--- begin Excerpted records ---
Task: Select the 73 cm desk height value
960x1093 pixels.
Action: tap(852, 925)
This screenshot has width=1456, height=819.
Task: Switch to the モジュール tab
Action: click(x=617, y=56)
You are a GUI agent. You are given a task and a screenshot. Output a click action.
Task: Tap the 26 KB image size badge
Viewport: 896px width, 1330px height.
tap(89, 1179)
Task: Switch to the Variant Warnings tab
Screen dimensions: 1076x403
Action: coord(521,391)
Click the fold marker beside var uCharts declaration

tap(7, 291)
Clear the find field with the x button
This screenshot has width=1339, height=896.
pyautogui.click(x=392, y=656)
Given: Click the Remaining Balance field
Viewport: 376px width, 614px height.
--- end Excerpted records ---
» Task goal:
Update the records above by changing every "field" to "box" and leaving all other text unchanged.

» Result for this exercise:
Task: Select the 73 cm desk height value
960x1093 pixels.
Action: tap(852, 925)
This screenshot has width=1456, height=819.
Task: Switch to the モジュール tab
Action: click(x=617, y=56)
You are a GUI agent. You are given a task and a screenshot. Output a click action.
Task: Tap the 26 KB image size badge
Viewport: 896px width, 1330px height.
tap(89, 1179)
Task: Switch to the Variant Warnings tab
Screen dimensions: 1076x403
Action: coord(521,391)
Click the fold marker beside var uCharts declaration

tap(7, 291)
Clear the find box with the x button
This screenshot has width=1339, height=896.
pyautogui.click(x=392, y=656)
Given: Click the Remaining Balance box
Viewport: 376px width, 614px height.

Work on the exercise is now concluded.